Birdie was born with a mission to  "radically improve the lives of millions of older adults", by using app-based solutions, IoT and machine learning to put preventative care at the forefront.  The company was founded by Max Parmentier,  after experiencing his own frustrations with the care system - his grandfather struggled with the impact of life in a care home, but lacked any other option. 

In 2017 Parmentier partnered with venture builder Kamet Ventures to  set up Birdie, in a bid to fix this problem. Since then, Birdie has partnered with almost 500 providers across the UK, and supports more than 20,000 older people every week. In the past 12 months alone the number of people Birdie supports has got six times greater. 

Birdie’s solution is an app to help care providers deliver more coordinated, personalised and preventative care, by giving them access to digital assessments, medication scheduling and planning tools. By using digital tools to take care of admin, staff have more time to spend with their care recipients. 

The new investment will be used to fund Birdie’s next phase of growth in the UK, as the company scales to meet the rapidly growing demand of the aging population. The company will also invest in product innovation, creating new features to address customer requests.

In addition, Birdie is piloting new care models, including partnering with the NHS to identify COVID-19 symptoms, building predictive pharmacy models with AI, and helping health authorities to detect early warning signs of patients’ health risks.

Internally, Birdie is committed to having a progressive company ethos.
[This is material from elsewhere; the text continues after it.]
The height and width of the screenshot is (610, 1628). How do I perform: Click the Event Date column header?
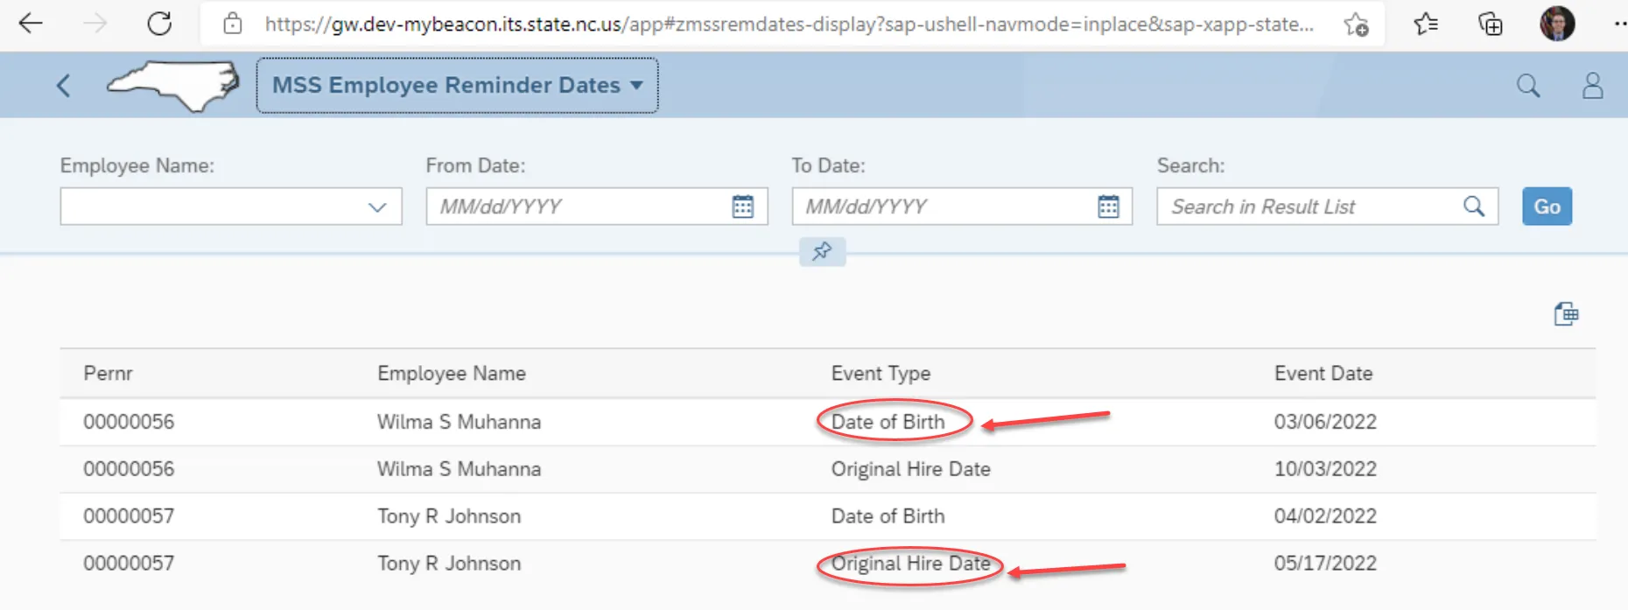[1323, 374]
All salaries are transparent, and staff work asynchronously to maximise flexibility and equity. Staff members also volunteer in their local community during office hours, and the company offsets all its emissions.

These efforts have led to numerous awards, including having the best SME culture in the UK, an Honorable Mention in the Health category of Fast Company’s 2021 World Changing Ideas Awards, and innovation in care at the LangBuisson awards. 

“We believe the future of care for older people should be helping them to live at home for as long as possible through the delivery of personalised and preventative care" Parmentier said. 

"Birdie is already the partner of choice for caregivers up and down the UK, and this new funding will help us rapidly increase the number we partner with and what we can offer them - meaning more people benefiting from more affordable, quality care. We’re proud of our mission and the values we embody to pursue it.”